Intercettazioni: Di Pietro chiede l’intervento di Napolitano e annuncia 3 referendum

di Redazione Web | 1 luglio 2009, 23:50 | Primo Piano

“Noi più che attaccare Napolitano, adesso e tutti i giorni, gli chiederemo di non firmare la legge sulle intercettazioni. A chi la devo tirare la giacchetta? Il presidente della Repubblica è l’unico che può bloccare questa degenerazione dell’utilizzo del Parlamento per interesse privato. Non è che per rispetto non si possono dire le cose che  non si condividono”.

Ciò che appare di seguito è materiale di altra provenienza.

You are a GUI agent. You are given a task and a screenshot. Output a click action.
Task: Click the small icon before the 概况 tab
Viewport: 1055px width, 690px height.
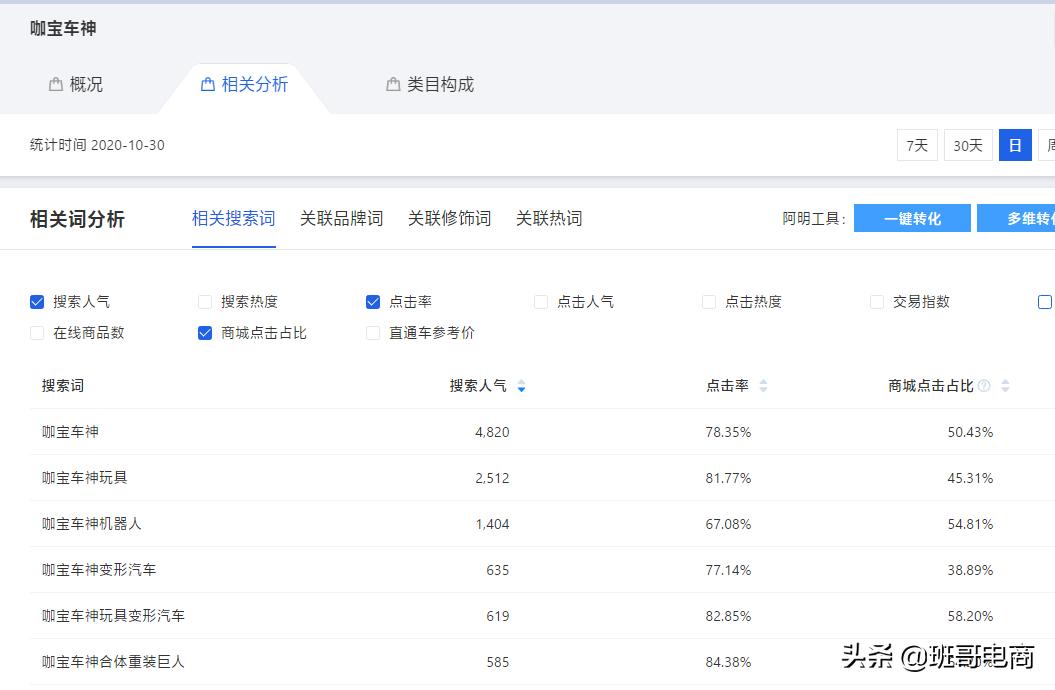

E’ quanto afferma Antonio Di Pietro, a Repubblica Tv. Il leader dell’Italia dei Valori fa presente che una delegazione del Partito si è recata dal Capo dello Stato per esprimergli la contrarietà e la preoccupazione circa l’immoralità di una legge come  quella sulle intercettazioni. “Ci auguriamo – continua Di Pietro – che respinga alle Camere questo provvedimento, glielo abbiamo chiesto con tutto il cuore”.

Di Pietro ricorda che l’Italia dei Valori “in ogni caso allestirà dei gazebo dove raccoglieremo le firme per un referendum sulle intercettazioni, un referendum sulla libertà di informazione e sul dovere di investigare da parte dei magistrati”.  “Il referendum – conclude – è l’unica arma che abbiamo. Abbiamo solo due mezzi contro questo regime: o usiamo la mazza come si fece per la presa della Bastiglia, ma non possiamo e non lo dobbiamo fare, o c’è il referendum”.